▸ PROBLEM STATEMENT
Could you restate, word for word, the line that has "361x545 pixels." and all lines following it through the end of the entries below?

▸ RECORDS PROVIDED
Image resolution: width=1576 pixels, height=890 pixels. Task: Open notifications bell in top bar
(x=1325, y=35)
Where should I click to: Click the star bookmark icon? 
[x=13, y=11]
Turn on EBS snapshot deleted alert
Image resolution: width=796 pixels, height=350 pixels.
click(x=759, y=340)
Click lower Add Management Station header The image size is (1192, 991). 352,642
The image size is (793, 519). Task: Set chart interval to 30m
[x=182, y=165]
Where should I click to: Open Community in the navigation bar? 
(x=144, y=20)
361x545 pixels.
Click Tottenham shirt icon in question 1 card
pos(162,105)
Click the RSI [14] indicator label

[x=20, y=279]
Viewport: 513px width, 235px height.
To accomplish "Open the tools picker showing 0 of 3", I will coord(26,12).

▸ ANSWER TO THIS PROBLEM
361x545 pixels.
Click Tottenham shirt icon in question 1 card
pos(162,105)
Click the RSI [14] indicator label

[x=20, y=279]
Viewport: 513px width, 235px height.
To accomplish "Open the tools picker showing 0 of 3", I will coord(26,12).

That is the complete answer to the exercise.